What you have to do: Offset every coordinate in the answers by 61 and write the lines out again, requests included, starting with the line that contains "Task: Mute the Bending Lead track" and going on through the line that contains "Action: pos(336,152)".

Records for processing:
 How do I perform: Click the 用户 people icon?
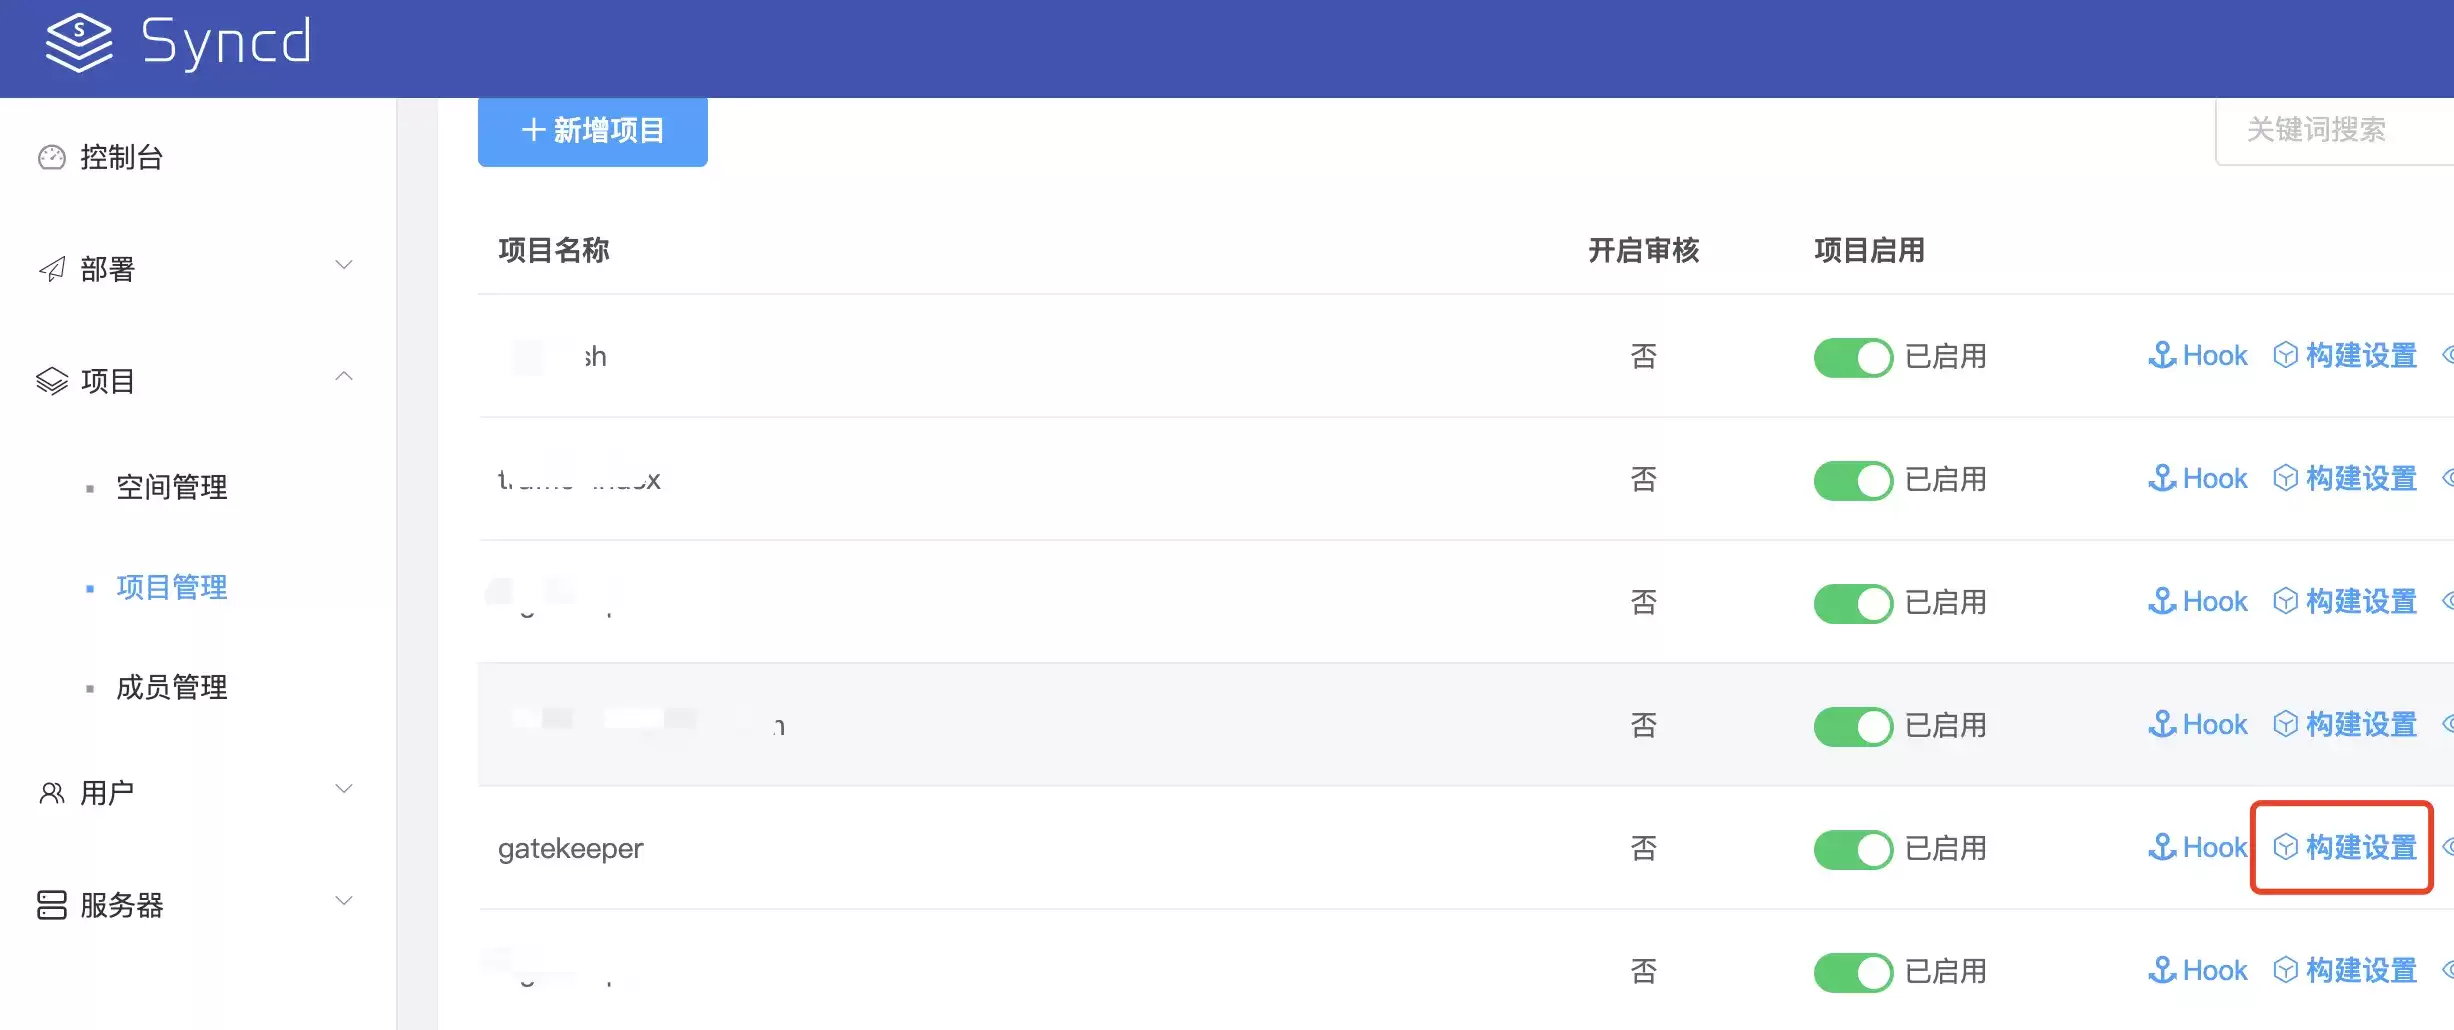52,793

* * *

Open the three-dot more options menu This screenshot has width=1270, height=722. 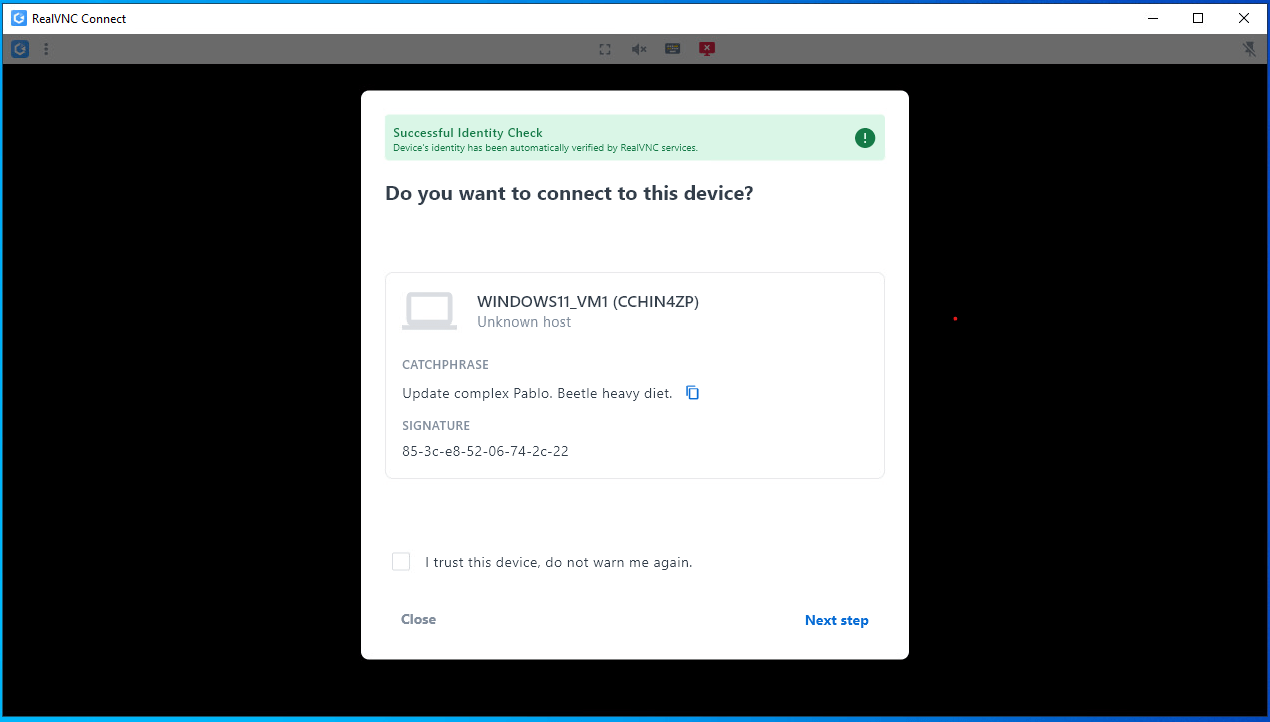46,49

---

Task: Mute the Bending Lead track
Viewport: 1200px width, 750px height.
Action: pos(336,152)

Solution:
Task: Mute the Bending Lead track
Viewport: 1200px width, 750px height.
Action: pos(397,213)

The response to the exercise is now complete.